##### Excerpted records

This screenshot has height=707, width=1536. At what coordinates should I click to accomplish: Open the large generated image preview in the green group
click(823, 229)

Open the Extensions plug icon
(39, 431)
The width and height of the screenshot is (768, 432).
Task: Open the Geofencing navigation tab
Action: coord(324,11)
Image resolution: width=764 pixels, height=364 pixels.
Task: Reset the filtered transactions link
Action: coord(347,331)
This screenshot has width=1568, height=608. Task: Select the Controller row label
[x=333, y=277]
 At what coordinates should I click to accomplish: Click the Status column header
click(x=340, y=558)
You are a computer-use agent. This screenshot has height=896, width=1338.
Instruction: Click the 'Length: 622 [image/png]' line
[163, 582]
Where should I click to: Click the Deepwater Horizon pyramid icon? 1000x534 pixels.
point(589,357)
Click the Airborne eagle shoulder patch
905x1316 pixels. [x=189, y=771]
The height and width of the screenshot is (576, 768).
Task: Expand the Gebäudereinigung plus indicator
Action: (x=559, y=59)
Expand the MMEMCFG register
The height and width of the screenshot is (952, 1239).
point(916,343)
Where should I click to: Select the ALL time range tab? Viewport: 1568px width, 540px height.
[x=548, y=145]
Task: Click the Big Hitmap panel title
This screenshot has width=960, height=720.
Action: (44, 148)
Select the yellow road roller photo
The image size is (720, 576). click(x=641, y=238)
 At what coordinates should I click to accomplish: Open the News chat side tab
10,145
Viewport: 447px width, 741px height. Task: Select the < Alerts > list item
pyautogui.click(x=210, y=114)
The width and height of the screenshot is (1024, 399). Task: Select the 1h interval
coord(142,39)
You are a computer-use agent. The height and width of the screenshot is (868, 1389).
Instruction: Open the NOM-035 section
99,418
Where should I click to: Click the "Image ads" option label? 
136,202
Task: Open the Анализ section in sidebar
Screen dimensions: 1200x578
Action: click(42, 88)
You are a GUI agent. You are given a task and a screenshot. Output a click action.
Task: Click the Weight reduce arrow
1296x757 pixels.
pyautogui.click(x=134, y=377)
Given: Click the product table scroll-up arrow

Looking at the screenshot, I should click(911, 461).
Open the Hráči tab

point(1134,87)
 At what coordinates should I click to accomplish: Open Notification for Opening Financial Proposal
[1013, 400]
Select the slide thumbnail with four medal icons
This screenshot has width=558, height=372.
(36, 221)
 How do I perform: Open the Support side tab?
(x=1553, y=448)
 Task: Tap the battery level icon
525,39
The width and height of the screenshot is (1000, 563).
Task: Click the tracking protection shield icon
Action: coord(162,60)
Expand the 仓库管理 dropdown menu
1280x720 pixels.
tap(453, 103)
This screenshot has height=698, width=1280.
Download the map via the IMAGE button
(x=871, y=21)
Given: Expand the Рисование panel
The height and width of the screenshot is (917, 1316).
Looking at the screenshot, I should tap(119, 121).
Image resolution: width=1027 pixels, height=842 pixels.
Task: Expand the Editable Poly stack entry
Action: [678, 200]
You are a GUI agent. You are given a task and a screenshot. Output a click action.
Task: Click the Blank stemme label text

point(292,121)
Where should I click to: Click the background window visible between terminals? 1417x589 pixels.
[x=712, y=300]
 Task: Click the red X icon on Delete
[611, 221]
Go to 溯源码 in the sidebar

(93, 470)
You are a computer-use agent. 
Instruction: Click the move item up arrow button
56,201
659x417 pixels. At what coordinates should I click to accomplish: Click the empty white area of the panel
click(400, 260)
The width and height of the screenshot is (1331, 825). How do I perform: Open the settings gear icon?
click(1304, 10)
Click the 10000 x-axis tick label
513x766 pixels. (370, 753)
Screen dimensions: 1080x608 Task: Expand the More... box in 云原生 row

##########

Your answer must be an exact copy of all the entries.

# Task solution
This screenshot has height=707, width=1536. At what coordinates should I click to accomplish: Open the large generated image preview in the green group
click(823, 229)

Open the Extensions plug icon
(39, 431)
The width and height of the screenshot is (768, 432).
Task: Open the Geofencing navigation tab
Action: coord(324,11)
Image resolution: width=764 pixels, height=364 pixels.
Task: Reset the filtered transactions link
Action: coord(347,331)
This screenshot has width=1568, height=608. Task: Select the Controller row label
[x=333, y=277]
 At what coordinates should I click to accomplish: Click the Status column header
click(x=340, y=558)
You are a computer-use agent. This screenshot has height=896, width=1338.
Instruction: Click the 'Length: 622 [image/png]' line
[163, 582]
Where should I click to: Click the Deepwater Horizon pyramid icon? 1000x534 pixels.
point(589,357)
Click the Airborne eagle shoulder patch
905x1316 pixels. [x=189, y=771]
The height and width of the screenshot is (576, 768).
Task: Expand the Gebäudereinigung plus indicator
Action: (x=559, y=59)
Expand the MMEMCFG register
The height and width of the screenshot is (952, 1239).
point(916,343)
Where should I click to: Select the ALL time range tab? Viewport: 1568px width, 540px height.
[x=548, y=145]
Task: Click the Big Hitmap panel title
This screenshot has width=960, height=720.
Action: (44, 148)
Select the yellow road roller photo
The image size is (720, 576). click(x=641, y=238)
 At what coordinates should I click to accomplish: Open the News chat side tab
10,145
Viewport: 447px width, 741px height. Task: Select the < Alerts > list item
pyautogui.click(x=210, y=114)
The width and height of the screenshot is (1024, 399). Task: Select the 1h interval
coord(142,39)
You are a computer-use agent. The height and width of the screenshot is (868, 1389).
Instruction: Open the NOM-035 section
99,418
Where should I click to: Click the "Image ads" option label? 
136,202
Task: Open the Анализ section in sidebar
Screen dimensions: 1200x578
Action: click(42, 88)
You are a GUI agent. You are given a task and a screenshot. Output a click action.
Task: Click the Weight reduce arrow
1296x757 pixels.
pyautogui.click(x=134, y=377)
Given: Click the product table scroll-up arrow

Looking at the screenshot, I should click(911, 461).
Open the Hráči tab

point(1134,87)
 At what coordinates should I click to accomplish: Open Notification for Opening Financial Proposal
[1013, 400]
Select the slide thumbnail with four medal icons
This screenshot has width=558, height=372.
(36, 221)
 How do I perform: Open the Support side tab?
(x=1553, y=448)
 Task: Tap the battery level icon
525,39
The width and height of the screenshot is (1000, 563).
Task: Click the tracking protection shield icon
Action: coord(162,60)
Expand the 仓库管理 dropdown menu
1280x720 pixels.
tap(453, 103)
This screenshot has height=698, width=1280.
Download the map via the IMAGE button
(x=871, y=21)
Given: Expand the Рисование panel
The height and width of the screenshot is (917, 1316).
Looking at the screenshot, I should tap(119, 121).
Image resolution: width=1027 pixels, height=842 pixels.
Task: Expand the Editable Poly stack entry
Action: [678, 200]
You are a GUI agent. You are given a task and a screenshot. Output a click action.
Task: Click the Blank stemme label text

point(292,121)
Where should I click to: Click the background window visible between terminals? 1417x589 pixels.
[x=712, y=300]
 Task: Click the red X icon on Delete
[611, 221]
Go to 溯源码 in the sidebar

(93, 470)
You are a computer-use agent. 
Instruction: Click the move item up arrow button
56,201
659x417 pixels. At what coordinates should I click to accomplish: Click the empty white area of the panel
click(400, 260)
The width and height of the screenshot is (1331, 825). How do I perform: Open the settings gear icon?
click(1304, 10)
Click the 10000 x-axis tick label
513x766 pixels. (370, 753)
Screen dimensions: 1080x608 Task: Expand the More... box in 云原生 row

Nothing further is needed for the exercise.